Ключевые слова: модель времени, способы актуализации и дезактуализации замедления и ускорения времени, моделирование будущего как достоверного.
Категория времени трудноуловима для восприятия, даже если речь идет о времени действительном: чтобы измерять время, выбирались разные системы отсчета.
Выбирали либо начальную точку, и в этом случае время представляли как линейное; либо выбирали некоторую закономерность в последовательности тех или иных событий, и тогда время изображали как повторяемый цикл: «даже самые примитивные народы, не имеющие потребности в линейном отсчете времени от какой-либо условной даты... различают день и ночь, времена года, „живую хронологию" по датам собственной жизни и, наконец, цикличности — неделю, месяц, двенадцать лет...» [2. С. 231]; либо искали напряжение, концентрирован-ность, сгущение действий, которые позволяли утверждать, что произошло историческое событие. В последнем случае время представляли прерывистым, дискретным.
Тем более сложно установить модель времени, которая возникает не в действительной жизни, а в пространстве, моделирующем эту действительную жизнь, а именно такое пространство формируется в защитительных текстах.
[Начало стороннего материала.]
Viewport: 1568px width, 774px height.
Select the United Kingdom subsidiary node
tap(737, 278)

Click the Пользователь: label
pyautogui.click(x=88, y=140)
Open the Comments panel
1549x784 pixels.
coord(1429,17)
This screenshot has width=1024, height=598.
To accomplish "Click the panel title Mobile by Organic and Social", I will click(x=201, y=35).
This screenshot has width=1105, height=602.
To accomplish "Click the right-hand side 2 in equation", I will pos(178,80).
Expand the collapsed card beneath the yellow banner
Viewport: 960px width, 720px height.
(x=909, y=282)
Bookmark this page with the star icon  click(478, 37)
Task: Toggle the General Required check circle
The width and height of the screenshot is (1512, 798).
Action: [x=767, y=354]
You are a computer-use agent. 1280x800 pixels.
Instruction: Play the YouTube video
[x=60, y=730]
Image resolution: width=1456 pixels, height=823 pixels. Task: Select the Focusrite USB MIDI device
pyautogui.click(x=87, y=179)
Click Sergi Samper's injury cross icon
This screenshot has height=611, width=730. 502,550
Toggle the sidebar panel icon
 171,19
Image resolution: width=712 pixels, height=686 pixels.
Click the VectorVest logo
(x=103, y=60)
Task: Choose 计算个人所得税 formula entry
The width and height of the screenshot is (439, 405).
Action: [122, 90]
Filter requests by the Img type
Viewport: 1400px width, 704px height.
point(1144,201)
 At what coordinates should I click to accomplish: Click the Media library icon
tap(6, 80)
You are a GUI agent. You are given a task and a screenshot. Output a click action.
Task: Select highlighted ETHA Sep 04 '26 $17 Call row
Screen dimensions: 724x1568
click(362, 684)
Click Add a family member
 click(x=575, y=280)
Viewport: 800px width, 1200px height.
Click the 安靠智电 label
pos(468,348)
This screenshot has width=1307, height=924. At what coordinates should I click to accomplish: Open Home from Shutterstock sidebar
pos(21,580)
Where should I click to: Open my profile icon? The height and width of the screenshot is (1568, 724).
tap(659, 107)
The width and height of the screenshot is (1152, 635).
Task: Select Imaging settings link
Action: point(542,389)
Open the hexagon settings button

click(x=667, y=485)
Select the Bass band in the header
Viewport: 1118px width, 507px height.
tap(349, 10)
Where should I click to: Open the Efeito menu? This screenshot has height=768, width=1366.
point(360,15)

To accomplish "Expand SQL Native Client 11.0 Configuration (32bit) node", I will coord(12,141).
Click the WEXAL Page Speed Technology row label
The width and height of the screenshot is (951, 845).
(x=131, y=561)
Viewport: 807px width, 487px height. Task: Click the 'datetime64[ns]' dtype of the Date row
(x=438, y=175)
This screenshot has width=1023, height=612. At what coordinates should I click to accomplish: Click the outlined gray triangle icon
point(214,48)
Обычно такая модель времени трансформирует действительное время, создает его образ.
Модель времени в защитительных текстах подобна времени художественному: «В литературно-художественном хронотопе имеет место слияние пространственных и временных примет в осмысленном и конкретном целом. Время здесь сгущается, уплотняется, становится художественно-зримым; пространство же интенсифицируется, втягивается в движение времени, сюжета, истории. Приметы времени раскрываются в пространстве, и пространство осмысливается и измеряется временем» [1. С. 238].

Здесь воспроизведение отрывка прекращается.